[PAGE TEXT]:
Wood Look Tile— BYHYU 066
Solid hardwood floors are on the wish list of most people that I know who are planning to build a home. Wood floors are warm and welcoming, but they’re also expensive and they don’t hold up well to moisture and humidity, pets, rowdy children and heavy foot traffic.
Fortunately, wood flooring alternatives have now entered the residential market in the form of wood look tile and wood look luxury vinyl flooring. They provide the warm look of wood, without many of the downsides that go along with hardwood flooring.
What gives these alternatives the look of hardwood is an high definition wood image that’s applied to the surface of the tile or vinyl. In this week’s mini lesson, I’ll give you the pro and cons of wood look tile, plus some buying tips. Last week we went over the pro and cons of luxury vinyl flooring. Take a listen to episode 65 if you missed that.
Ok, moving on to some Pro Terms.
PRO TERMS: Glazed tile, color body tile and through body tile.

[DATASET EXCERPT]:
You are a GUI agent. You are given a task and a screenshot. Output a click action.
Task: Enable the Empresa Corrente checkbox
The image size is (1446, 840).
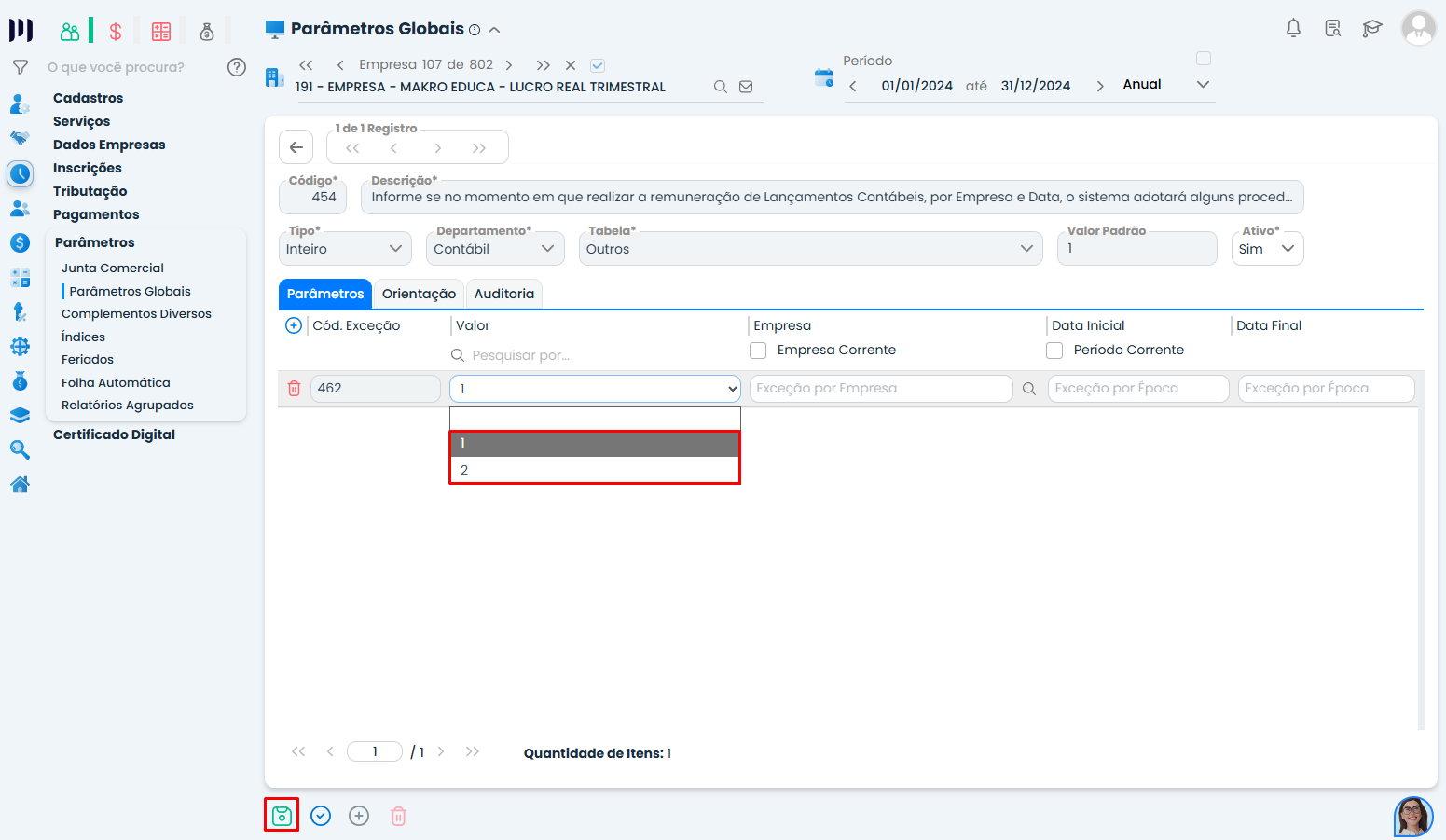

[PROBLEMS AND TASKS]:
1: From the wood look tile text, write out the passage that begins at the words "Fortunately, wood flooring" and stops after "with hardwood flooring.".
2: Go on with the wood look tile text from the point where it stops.
The listing isn't needed here.

[RESULTS FOR EACH TASK]:
1:
Fortunately, wood flooring alternatives have now entered the residential market in the form of wood look tile and wood look luxury vinyl flooring. They provide the warm look of wood, without many of the downsides that go along with hardwood flooring.

2:
Wood look tile is available as either ceramic or porcelain tiles. Both ceramic and porcelain tiles are made of clay, but the clay used to make porcelain tile is more refined and purified. Porcelain tiles are harder, more durable, more water resistant and more expensive than ceramic tiles. Ceramic tiles are easier to cut and work with, and more budget friendly.
Ceramic and porcelain tile come in several varieties. Let’s define 3 of those varieties.
1. Glazed tile
Glazed tile has a wear layer on its surface that’s made of liquid glass. Beneath the glaze is the tile's clay body. If the clay is not dyed to match the glaze, the tile’s clay body is usually white or gray. That white or gray body will show through if the tile is nicked or chipped.
Typically wood look tile is glazed. The surface glaze protects that high definition wood image that’s applied to the surface of the tile.
2. Color body tile.
With color body tile, the color from the surface glaze continues throughout the entire body of the tile. The clay body is dyed to match the surface glaze. Matching the color of both the surface glaze and tile body lessens the visibility of any nicks or chips that you might get on the tile.
With color body tile, the color is consistent throughout the entire body of the tile, but the pattern does not go all the way through the entire tile. There are lots of color body, wood look tiles on the market.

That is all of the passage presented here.